Why is the V chord called Dominant?
What is so “dominating” about the V chord? It’s just a major chord like I and IV and isn’t anything special. My guitar book just says the term defines its importance. So, what makes it so important? Thanks
And what’s up with people using V in place of vii°?
- MamiankaLv 72 months ago
I am a theory teacher (multiple Theory degrees, plus mus ed). The V chord is called dominant because of its strong pull to resolve to the tonic. No other chord has this BALANCE of power. Let's use C major. V chord in G B D. The G resolves down by gravity - the B resolves up as an authentic leading tone.
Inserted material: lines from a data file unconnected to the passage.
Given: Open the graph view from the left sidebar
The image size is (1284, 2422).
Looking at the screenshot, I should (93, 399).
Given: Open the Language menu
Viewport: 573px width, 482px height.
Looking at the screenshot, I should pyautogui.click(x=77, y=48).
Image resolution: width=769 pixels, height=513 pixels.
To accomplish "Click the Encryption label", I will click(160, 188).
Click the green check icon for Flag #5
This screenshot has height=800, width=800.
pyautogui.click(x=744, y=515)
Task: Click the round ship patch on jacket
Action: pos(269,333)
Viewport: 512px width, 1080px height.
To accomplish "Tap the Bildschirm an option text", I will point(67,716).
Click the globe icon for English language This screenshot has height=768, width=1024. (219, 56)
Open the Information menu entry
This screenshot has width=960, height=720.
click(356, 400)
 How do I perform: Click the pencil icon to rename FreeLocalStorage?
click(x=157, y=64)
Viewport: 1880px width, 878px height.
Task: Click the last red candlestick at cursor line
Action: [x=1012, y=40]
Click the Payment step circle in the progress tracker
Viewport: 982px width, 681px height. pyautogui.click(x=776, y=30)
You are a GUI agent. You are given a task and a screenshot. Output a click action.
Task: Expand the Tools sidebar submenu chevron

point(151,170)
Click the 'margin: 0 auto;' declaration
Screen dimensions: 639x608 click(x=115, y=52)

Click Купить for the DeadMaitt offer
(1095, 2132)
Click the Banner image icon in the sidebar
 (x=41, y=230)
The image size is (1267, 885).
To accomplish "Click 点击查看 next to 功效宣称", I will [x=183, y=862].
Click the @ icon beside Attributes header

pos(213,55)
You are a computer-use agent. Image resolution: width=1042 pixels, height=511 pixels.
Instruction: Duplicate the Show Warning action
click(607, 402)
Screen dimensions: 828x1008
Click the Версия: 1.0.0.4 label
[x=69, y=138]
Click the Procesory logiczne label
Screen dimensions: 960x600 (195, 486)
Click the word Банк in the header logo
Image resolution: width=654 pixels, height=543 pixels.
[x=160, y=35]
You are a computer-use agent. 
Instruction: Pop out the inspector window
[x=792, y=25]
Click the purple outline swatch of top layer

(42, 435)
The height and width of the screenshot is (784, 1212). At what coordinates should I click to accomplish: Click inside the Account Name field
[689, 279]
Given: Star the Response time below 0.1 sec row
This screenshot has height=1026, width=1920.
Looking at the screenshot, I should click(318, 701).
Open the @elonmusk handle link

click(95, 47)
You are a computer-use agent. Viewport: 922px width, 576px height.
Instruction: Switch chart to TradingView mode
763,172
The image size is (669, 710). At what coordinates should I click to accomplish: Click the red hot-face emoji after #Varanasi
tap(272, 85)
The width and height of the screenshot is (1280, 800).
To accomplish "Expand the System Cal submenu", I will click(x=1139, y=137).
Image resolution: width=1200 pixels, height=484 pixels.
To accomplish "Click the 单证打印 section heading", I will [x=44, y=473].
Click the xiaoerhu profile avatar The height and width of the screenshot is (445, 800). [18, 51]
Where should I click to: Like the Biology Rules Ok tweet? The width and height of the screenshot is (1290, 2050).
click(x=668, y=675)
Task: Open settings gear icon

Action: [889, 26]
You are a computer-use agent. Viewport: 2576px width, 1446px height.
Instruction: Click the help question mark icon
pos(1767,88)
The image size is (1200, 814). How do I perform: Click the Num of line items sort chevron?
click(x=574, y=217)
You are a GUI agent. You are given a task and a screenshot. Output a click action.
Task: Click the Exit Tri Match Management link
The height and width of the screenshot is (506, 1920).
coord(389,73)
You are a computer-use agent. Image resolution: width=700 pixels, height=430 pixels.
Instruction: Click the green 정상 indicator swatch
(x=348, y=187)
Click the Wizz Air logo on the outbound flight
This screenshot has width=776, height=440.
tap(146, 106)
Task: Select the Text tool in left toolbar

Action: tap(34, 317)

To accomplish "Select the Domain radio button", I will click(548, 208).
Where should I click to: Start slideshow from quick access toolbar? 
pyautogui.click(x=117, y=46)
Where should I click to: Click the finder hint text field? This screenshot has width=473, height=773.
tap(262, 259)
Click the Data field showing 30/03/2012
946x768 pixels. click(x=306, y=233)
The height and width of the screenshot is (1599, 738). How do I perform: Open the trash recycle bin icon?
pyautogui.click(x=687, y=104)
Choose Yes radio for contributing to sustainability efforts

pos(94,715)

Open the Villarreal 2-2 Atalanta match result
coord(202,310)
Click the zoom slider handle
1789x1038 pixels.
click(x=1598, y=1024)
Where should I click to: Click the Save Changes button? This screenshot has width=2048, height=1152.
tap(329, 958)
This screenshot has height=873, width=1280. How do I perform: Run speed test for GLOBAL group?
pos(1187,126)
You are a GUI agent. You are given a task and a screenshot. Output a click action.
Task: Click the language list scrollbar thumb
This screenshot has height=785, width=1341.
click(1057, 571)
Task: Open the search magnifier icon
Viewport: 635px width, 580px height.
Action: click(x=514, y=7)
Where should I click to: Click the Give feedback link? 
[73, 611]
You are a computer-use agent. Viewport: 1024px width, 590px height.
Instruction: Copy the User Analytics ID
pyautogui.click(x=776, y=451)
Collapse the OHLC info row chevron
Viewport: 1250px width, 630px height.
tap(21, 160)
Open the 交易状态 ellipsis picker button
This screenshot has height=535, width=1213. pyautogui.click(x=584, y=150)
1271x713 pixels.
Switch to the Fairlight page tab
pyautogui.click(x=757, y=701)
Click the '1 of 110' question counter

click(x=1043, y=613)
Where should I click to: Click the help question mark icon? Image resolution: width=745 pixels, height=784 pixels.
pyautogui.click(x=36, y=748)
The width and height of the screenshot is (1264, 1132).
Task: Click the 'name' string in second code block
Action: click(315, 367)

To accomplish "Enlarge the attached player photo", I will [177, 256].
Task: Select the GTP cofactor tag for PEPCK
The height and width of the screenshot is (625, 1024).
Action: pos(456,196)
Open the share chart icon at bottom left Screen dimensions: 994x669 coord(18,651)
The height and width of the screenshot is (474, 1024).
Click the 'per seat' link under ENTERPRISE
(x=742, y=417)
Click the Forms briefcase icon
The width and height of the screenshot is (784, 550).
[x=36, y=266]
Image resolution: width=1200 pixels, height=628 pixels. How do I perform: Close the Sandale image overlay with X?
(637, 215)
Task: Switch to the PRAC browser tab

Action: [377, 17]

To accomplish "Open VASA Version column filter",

The D of the triad can resolve up or down by step, in context. Add the 7th - F - and you have 1 gravity, one authentic leading tone, and now one PLAGAL leading tone - resolved down by b half step. Strong like VOLTRON! The viio you refer to is the chord built on the 7th degree - and can be half diminished / B D F A - or the 7 the can be lowered to Ab. One authentic LT, TWO PLAGAL LTs, D still with options in context. Just no GRAVITY resolution. Different coloration if the resolution. You did not ask about Subdominant - more gravity in play, and no authentic LT. IV - I is called a PLAGAL cadence - Amen.
Let me know when I can rock your world with atonal mediants . . .Source(s): Been teaching theory since 1973. Retired from school job - studio teaching only - except for right now . . . Like most of us.